GIVEN TASK. Return each line of the entries below that contains the word "size".

+---+

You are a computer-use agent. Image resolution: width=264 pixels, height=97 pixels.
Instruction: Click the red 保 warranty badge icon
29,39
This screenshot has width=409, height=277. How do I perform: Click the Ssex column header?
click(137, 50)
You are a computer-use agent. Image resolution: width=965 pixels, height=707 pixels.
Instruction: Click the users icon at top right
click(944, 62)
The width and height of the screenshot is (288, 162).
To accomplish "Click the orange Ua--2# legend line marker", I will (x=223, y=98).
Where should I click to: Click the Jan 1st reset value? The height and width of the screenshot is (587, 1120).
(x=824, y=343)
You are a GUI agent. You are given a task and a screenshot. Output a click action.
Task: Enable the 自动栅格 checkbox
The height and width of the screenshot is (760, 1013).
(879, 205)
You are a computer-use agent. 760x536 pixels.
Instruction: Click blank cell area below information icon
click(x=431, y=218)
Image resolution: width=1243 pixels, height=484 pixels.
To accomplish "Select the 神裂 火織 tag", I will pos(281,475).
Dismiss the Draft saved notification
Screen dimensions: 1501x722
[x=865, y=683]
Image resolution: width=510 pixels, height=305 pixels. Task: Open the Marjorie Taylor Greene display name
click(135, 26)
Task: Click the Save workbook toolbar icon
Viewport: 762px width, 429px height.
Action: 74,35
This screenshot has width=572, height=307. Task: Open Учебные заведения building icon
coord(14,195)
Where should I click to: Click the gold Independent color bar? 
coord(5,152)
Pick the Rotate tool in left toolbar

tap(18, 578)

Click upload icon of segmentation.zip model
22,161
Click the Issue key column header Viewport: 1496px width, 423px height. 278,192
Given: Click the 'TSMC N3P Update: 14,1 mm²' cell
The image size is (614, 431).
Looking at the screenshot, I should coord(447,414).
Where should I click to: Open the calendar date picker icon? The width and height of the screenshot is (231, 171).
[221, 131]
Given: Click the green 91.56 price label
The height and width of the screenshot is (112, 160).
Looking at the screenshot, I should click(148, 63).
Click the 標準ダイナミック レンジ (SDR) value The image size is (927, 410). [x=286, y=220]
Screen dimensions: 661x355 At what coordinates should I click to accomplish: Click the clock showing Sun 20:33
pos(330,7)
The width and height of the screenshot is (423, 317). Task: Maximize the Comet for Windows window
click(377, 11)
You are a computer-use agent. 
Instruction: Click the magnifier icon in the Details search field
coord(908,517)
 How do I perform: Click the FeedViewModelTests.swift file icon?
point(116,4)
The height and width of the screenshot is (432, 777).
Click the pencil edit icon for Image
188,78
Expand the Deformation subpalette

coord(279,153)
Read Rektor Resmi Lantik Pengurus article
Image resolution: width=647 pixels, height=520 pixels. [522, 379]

+---+

THE RESULT.
The image size is (614, 431).
Click the 標準ダイナミック レンジ (SDR) value The image size is (927, 410). [x=286, y=220]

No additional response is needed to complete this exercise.